Borisoglebsk (also Borisoglebsk East) is an air base in Voronezh Oblast, Russia located 6 km east of Borisoglebsk. It is a small military airfield.

The base is home to 160th Training Aviation Regiment which flies the Sukhoi Su-25 and Yakovlev Yak-130 of the 786th Aviation Training Centre for the Training of Flight Personnel.

From 1960 to 1971 the 478th Training Aviation Regiment, initially flying Ilyushin Il-12s and Il-14s, was stationed at the airfield. It moved in 1971 to Petrovsk in Saratov Oblast.

In October 1990 the 1080th Red Banner Aviation Centre for Retraining of Personnel named for V.P. Chkalov (1080 UATsPLS, :ru:Борисоглебское высшее военное авиационное училище лётчиков им. В. П. Чкалова) was activated at Borisoglebsk. It was an amalgamation of the 796th Center for Preparation of Officers for Fighter and Fighter-Bomber Aviation, and the Borisoglebsk Higher Military Aviation School of Pilots. The Centre was subordinated to the Air Forces of the Moscow Military District.

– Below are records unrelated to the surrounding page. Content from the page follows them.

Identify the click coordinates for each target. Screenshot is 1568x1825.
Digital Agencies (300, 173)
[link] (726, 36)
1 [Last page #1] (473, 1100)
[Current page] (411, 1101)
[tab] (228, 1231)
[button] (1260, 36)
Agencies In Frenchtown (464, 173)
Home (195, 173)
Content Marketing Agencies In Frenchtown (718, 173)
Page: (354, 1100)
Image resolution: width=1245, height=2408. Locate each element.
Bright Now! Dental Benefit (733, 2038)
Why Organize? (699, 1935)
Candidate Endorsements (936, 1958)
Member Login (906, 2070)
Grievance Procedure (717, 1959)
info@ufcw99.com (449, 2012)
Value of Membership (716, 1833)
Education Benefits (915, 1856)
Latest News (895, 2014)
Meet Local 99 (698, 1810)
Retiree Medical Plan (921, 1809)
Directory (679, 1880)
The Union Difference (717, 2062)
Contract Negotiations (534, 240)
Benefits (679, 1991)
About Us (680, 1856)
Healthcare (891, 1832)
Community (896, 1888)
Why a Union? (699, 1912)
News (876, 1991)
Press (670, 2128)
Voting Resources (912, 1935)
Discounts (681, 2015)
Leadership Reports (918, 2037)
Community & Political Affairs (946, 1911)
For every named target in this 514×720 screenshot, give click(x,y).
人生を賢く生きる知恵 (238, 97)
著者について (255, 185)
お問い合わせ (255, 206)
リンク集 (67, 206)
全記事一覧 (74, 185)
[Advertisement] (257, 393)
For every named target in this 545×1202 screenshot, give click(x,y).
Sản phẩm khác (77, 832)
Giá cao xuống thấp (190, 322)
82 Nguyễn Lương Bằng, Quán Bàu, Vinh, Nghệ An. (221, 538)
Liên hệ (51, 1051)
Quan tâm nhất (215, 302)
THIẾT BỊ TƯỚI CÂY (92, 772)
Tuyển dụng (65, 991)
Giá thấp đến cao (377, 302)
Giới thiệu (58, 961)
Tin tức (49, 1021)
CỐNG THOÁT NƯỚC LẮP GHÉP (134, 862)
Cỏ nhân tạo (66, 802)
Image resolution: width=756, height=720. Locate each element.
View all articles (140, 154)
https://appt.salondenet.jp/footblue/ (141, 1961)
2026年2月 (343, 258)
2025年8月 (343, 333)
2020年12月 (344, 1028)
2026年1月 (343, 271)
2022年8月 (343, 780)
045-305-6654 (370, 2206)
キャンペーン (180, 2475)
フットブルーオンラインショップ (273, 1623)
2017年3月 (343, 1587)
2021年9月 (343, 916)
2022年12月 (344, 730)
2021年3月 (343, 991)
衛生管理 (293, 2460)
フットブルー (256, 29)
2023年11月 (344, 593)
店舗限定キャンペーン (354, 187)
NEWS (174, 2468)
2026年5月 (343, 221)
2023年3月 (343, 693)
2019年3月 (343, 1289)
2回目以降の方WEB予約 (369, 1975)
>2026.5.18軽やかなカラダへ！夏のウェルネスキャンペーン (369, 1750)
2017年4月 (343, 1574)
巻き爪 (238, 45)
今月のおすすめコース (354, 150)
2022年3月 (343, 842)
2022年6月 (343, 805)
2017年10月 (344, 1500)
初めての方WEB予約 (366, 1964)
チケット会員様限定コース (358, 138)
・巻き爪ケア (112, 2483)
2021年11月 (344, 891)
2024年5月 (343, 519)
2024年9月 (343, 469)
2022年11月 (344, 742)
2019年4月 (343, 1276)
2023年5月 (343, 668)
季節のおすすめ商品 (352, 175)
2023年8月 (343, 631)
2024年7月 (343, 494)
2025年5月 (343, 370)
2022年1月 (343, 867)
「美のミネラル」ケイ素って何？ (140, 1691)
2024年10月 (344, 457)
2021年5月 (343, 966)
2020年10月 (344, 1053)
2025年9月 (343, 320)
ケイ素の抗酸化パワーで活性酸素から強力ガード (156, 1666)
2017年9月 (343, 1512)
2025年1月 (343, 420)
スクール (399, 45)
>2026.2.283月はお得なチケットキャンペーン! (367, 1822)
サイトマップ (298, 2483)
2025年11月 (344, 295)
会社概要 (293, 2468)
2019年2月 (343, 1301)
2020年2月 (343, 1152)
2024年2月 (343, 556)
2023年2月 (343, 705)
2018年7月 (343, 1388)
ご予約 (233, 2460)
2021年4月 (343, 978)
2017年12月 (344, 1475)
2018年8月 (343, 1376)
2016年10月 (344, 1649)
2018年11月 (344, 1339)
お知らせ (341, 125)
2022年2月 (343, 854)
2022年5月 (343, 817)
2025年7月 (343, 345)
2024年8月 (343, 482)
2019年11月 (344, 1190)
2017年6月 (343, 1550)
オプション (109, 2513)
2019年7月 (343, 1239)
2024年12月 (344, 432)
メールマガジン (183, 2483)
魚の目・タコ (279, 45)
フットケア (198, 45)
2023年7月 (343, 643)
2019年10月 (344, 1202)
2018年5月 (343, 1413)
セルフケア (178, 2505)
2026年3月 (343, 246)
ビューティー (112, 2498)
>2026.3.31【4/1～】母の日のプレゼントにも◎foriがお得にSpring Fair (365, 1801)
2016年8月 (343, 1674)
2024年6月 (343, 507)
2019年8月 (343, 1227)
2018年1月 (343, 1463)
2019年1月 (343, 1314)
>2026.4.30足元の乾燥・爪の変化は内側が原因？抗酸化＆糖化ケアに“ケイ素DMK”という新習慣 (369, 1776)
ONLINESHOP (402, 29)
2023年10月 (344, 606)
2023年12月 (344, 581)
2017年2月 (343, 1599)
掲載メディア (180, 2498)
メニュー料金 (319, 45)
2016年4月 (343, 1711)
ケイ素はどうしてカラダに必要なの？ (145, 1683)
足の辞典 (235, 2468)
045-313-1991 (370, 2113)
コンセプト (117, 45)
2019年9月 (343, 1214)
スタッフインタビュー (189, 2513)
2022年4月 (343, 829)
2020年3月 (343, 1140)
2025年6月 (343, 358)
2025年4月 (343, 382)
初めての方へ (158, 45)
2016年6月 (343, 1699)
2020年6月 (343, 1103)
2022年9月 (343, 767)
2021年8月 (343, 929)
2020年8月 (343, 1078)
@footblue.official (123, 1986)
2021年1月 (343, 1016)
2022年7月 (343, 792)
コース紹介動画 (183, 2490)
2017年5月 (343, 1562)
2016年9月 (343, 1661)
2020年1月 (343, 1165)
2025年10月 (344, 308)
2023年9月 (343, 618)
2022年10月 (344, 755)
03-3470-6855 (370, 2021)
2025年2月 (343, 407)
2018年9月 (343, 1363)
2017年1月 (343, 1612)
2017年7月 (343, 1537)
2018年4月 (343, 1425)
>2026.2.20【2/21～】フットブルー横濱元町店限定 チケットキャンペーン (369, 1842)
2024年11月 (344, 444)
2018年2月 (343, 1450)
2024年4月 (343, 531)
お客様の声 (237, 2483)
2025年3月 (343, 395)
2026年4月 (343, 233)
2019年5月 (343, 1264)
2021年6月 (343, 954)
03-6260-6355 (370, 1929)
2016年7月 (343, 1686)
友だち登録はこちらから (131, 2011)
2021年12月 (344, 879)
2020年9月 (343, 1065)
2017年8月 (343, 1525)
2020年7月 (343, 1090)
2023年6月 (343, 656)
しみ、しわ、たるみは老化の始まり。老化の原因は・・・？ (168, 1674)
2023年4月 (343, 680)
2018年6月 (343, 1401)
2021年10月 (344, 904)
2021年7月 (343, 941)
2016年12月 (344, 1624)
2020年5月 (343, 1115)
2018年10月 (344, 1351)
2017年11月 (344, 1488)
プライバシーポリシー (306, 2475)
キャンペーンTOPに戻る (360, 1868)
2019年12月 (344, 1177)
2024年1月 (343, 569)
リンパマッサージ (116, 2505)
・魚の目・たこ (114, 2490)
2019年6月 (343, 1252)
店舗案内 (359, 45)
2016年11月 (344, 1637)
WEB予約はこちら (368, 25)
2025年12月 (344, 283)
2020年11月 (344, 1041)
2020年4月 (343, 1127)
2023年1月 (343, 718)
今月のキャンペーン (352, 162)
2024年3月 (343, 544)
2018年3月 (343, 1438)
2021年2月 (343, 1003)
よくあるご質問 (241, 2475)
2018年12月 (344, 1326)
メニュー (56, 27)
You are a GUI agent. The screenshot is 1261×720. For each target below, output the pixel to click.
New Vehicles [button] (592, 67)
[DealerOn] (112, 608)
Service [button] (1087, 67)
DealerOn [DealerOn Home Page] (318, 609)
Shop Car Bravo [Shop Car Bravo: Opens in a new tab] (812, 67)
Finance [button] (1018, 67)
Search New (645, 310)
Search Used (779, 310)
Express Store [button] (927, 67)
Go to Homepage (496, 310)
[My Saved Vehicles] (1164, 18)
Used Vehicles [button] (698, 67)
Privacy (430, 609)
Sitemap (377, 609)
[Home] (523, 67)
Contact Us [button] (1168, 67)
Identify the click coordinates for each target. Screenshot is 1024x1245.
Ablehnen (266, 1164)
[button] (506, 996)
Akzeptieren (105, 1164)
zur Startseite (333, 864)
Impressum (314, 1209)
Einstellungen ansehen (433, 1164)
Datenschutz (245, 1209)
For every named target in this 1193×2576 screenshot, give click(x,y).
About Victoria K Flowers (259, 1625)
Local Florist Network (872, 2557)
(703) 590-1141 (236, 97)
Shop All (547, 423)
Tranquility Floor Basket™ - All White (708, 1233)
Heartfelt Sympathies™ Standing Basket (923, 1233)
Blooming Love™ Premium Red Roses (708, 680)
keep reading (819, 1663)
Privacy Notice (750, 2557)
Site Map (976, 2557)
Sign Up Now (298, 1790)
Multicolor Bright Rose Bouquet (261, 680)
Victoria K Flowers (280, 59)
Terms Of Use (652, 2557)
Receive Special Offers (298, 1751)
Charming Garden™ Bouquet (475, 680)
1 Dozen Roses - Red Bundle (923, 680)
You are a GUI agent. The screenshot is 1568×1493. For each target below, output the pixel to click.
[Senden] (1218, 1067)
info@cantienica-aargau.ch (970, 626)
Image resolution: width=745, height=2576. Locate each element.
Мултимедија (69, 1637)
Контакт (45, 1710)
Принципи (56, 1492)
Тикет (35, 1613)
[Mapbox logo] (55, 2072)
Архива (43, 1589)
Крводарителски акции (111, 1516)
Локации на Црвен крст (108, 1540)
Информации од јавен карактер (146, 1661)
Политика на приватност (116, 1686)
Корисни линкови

The 1080 UATsPLS had the following components in 1990:
160th Instructor Fighter Aviation Regiment (Borisoglebsk, Voronezh Oblast) with MiG-29 and MiG-21. In 1991 the 160 IIAP was equipped with 60 MiG-21 aircraft. In addition, the regiment had 25 MiG-29E in the early 1990s through at least 2003. 
186th Instructor Assault Aviation Regiment (Buturlinovka, Voronezh Oblast) with Su-25
281st Instructor Fighter Aviation Regiment (Totskoye, Orenburg Oblast) with MiG-23
343rd Instructor Fighter Aviation Regiment (Sennoy, Saratov Oblast) with MiG-29

Holm's information reports that the 1080 UATsPLS was disbanded in 1997 and the awards (presumably the Order of the Red Banner and the title 'in the name of V.P. Chkalov') were transferred to the 4th Center for Combat Employment and Retraining of Crews VVS at Lipetsk. His information also suggests that the remnants remained as the Borisoglebsk Aviation Garrison, which was disbanded in 2000.

However, Google Earth high-resolution satellite imagery accessed in 2006 showed numerous Aero L-39 'Albatross' trainer aircraft, Su-25 'Frogfoot' and two Su-24 'Fencer' aircraft.